Zyklus und Bewertung sprechen weiterhin für Aktieninvestments

Von konjunktureller Seite erhalten die Aktienmärkte zurzeit keinen Rückenwind, denn es zeichnet sich ab, dass insbesondere die Belebung der US-Wirtschaft zuletzt ins Stocken geraten ist. Wir halten die konjunkturelle Schwäche in den USA aber nur für vorübergehend, weil zuletzt eine Reihe von Sonderfaktoren belastet hat. In erster Linie zählen hierzu die außergewöhnlich hohen Treibstoffkosten und Lieferengpässe der Industrie in Folge des Erdbebens in Japan. Die Lage wird sich unserer Meinung nach schon in den kommenden Monaten wieder entspannen, so dass auch die Vorgaben für den Aktienmarkt dann wieder besser ausfallen dürften.

Mittelfristig spricht eine Vielzahl von Argumenten für Aktien: Die Bewertung gegenüber Historie und im Vergleich zu anderen Assetklassen, das Gewinnmomentum, die Verbriefung „realer Werte“, die Erwartung weiterer Liquiditätszuflüsse. Wir erwarten bis zum Jahresende 2011 eine positive Entwicklung der Indizes.

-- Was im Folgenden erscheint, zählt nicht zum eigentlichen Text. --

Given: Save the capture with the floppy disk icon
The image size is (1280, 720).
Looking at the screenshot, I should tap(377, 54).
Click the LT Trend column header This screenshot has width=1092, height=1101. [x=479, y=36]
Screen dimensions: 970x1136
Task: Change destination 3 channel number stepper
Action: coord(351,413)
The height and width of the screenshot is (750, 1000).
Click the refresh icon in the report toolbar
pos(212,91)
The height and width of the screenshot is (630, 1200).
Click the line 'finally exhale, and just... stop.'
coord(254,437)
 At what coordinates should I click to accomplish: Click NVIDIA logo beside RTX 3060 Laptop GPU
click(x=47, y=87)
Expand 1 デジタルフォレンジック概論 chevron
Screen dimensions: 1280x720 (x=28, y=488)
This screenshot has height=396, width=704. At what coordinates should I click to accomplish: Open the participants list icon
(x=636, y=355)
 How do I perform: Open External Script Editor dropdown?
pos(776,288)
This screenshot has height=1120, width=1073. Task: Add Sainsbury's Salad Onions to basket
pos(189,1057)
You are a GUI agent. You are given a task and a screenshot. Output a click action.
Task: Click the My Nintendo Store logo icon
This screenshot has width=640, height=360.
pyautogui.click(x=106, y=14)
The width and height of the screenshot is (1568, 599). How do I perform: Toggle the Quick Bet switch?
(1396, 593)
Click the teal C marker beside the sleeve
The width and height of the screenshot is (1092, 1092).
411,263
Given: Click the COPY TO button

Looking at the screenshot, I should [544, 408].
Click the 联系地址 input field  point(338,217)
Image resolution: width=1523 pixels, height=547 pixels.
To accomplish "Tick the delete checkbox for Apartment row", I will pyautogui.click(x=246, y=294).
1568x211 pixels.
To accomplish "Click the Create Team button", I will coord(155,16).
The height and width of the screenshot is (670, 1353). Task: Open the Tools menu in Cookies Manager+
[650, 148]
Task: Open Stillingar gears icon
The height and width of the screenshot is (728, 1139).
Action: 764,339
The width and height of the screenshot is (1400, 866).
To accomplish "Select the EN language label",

Der richtige „Drive“ dürfte nach dem Ende der Berichts- und Dividendensaison zunächst fehlen. Rücksetzer sind nicht zuletzt aufgrund einer sich abschwächenden Konjunkturdynamik möglich. Erst im August erwarten wir einen Ausbruch nach oben. Im Branchenmodell sind Versicherer, Auto, Öl & Gas sowie Finanzdienstleiser attraktiv. Zyklus und Bewertung sprechen weiterhin für Aktieninvestments!